One striking visual difference was discounted in the comparisons: the mattresses in some of the prior art had three layers, not two; so that the mattress could be flipped over and used. The evidence established, however, that the omission or inclusion of the bottom or third layer was a variant commonly resorted to in the trade. Another feature, an “inward set” was apparently visible to those in the trade on fastidious inspection, but his Honour found it did not strike the eye and was an immaterial variation.
Finally, on the principles to be applied in the account, Jessup J ruled that the respondent’s bills of materials should be used (where available) on the principle that they reflected as closely as possible the actual costs incurred and so, where the evidence showed that margins earned on different product lines were not uniform, the respondent would not generate a windfall profit.
IP Australia has released two more discussion papers of reform proposals:
Flexible search and
Flexible Search and Examination (patents)
Streamlining the patent process
The Streamlining paper has some ambitious goals:
Removing unnecessary differences in law between Australia and overseas jurisdictions. This would help reduce the cost to applicants of re-drafting claims to meet the various requirements of each jurisdiction. It would also reduce the potential for errors to occur as a result of the applicant being unaware of such differences.
Simplifying and modernising systems for processing patent applications. These include processes associated with amending details relating to patent applications, processing Patent Cooperation Treaty2 (PCT) applications entering the ‘national phase’, and accessing or restricting access to information relating to a patent.
Remedying other procedural problems within the patent system..
In relation to ‘harmonising’, proposals include:
Interpretation of the prior art—For the purposes of determining novelty, citations are to be construed at the priority date of the claims under examination rather than the date of publication of the citation.
Whole of contents citation—For the purposes of determining novelty, only the information in the citation at its filing date is to be taken into account.
A claimed product will no longer be patentable merely because it is produced by a patentable process or method.
If the product per se in a product-by-process claim is unpatentable in light of the prior art base, the claim to the product will be unpatentable even though the disclosed product was made by a patentable process.
The claims shall not, except where necessary, rely on reference to the description or drawings.
When an application includes an omnibus claim, an examiner is likely to object to the claim unless it is apparent from the face of the specification that it is necessary for the claim to refer to the description or drawings in order to define the invention.
On flexible examination, proposals include:
An early search and opinion would provide an early indication of the validity of a patent (section 3.1).
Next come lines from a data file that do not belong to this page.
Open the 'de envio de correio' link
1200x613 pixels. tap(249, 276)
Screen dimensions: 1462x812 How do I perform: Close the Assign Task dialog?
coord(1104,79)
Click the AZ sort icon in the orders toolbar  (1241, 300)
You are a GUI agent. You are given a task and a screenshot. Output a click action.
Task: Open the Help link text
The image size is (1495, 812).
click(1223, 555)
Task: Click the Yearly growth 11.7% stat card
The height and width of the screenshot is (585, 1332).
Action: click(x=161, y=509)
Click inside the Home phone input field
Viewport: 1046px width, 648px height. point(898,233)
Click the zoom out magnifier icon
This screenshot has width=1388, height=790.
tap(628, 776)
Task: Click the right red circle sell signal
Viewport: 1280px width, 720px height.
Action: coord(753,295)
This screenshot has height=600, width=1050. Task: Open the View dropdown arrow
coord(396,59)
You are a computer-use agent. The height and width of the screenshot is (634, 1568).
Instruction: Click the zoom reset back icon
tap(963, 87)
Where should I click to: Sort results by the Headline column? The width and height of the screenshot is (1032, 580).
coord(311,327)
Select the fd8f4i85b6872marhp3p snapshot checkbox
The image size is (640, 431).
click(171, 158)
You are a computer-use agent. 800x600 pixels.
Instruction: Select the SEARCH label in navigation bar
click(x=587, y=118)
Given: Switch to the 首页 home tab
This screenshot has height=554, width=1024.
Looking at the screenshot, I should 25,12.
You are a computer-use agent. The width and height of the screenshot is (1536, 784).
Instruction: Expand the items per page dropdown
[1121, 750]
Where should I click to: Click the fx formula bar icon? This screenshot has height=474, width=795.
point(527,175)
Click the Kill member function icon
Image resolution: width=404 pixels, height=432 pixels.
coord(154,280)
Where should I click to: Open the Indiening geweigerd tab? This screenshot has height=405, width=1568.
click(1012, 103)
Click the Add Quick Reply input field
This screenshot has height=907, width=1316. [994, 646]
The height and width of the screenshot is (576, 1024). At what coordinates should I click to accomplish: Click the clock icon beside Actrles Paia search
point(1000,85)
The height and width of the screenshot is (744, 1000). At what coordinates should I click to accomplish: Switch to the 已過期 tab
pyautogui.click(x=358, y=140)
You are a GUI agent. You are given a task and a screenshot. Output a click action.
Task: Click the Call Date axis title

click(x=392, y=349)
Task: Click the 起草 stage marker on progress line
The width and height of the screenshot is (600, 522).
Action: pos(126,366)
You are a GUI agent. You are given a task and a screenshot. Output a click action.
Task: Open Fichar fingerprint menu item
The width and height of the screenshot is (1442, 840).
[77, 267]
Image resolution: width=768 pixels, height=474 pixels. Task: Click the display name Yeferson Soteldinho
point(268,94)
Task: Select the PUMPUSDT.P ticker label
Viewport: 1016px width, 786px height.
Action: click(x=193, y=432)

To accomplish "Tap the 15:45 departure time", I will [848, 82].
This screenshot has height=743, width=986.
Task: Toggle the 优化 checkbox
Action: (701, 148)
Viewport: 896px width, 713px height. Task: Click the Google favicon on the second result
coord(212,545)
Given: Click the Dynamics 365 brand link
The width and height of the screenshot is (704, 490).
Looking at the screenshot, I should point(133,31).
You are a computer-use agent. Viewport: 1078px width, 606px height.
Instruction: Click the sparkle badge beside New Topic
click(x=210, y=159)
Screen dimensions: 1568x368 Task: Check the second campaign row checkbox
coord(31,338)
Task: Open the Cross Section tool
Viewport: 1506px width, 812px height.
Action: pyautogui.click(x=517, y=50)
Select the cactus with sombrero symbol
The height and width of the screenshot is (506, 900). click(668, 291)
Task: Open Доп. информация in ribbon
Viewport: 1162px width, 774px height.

This would also provide the public and business with earlier certainty as to where they have freedom to operate.
The introduction of various levels of examination. This would ensure that the fee charged to applicants for examination of a patent application would reflect the extent to which the examination relies on work done by other offices (section 3.2).
An option for third parties to request examination of an application. This would provide third parties with an opportunity to obtain an earlier determination of a patent application that potentially impacts on their commercial interests (section 3.3).